Mental health group calls for improvements to HMP Grampian services

This article was taken from:

By David Proctor at The Press and Journal

A watchdog is calling for improvements to be made at a north-east super jail so inmates do not miss mental health appointments.

Inspectors from the Mental Welfare Commission for Scotland visited HMP Grampian in the summer.

At the time of the inspection there was only one registered mental health nurse working at the Peterhead facility.

This was highlighted in a recent report by HMIPS chief inspector of prisons Wendy Sinclair-Gieben.

The document said the shortage of nurses was “of particular concern” and suggested both Aberdeenshire Health and Care Partnership and NHS Grampian need to consider alternative ways of providing care at the £140million prison.

A new report by the Mental Welfare Commission for Scotland is urging the Scottish Prison Service (SPS) to recruit more guards so prisoners can see a doctor.

Inmates have to be escorted to health centre appointments and the inspectors discovered a number had to be cancelled because there was no-one available to take them.

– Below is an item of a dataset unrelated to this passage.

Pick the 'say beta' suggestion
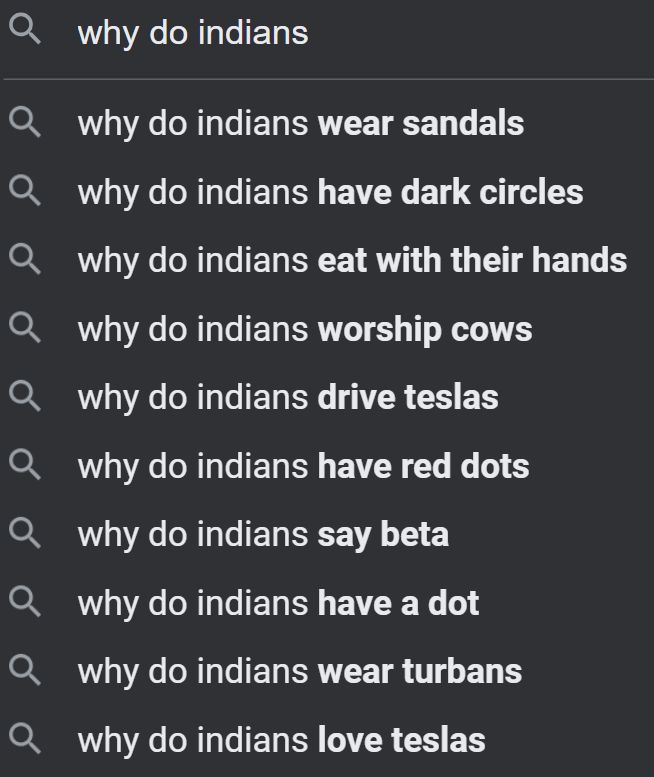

The report by the commission’s executive director of nursing Alison Thomson said this caused “specific problems” because psychiatrists would only be in Peterhead for a single day.

Mrs Thomson said: “This can mean that planned ongoing work with individual prisoners is not taking place.

“It can cause specific problems if a visiting psychiatrist is not able to see a prisoner for a planned appointment, because psychiatrists are only in the prison one day a week.

“We know that the prison governors are aware of this issue and that it is hoped that new staff will be recruited to fill vacant prison officer posts.”

The Mental Welfare Commission for Scotland is also calling for a learning disability screening process to be introduced by health bosses as part of the health centre admissions process.

North-east Labour MSP Lewis Macdonald said the report shows how crucial mental health support is for prisoners. He said: “Mental illness affects large numbers of those who are sent to prison, so action to improve mental health is clearly a priority.

“This report highlights the importance of prisoners getting access to the treatment they need, and also the importance of identifying learning disability when prisoners are first admitted.

“Knowing who is affected by what can make all the difference to how they are managed in jail.”

A spokesman for SPS said they would “do all we can” to make sure inmates were able to attend health appointments.

Mark Simpson from Aberdeenshire Health and Social Partnership, which runs mental health services at the prison, said: “I am very proud of the work that healthcare staff do to support prisoners experiencing mental health issues.

“Mental health will continue to be a priority area of work for us within HMP Grampian and we are dedicated to providing high quality, sustainable services.”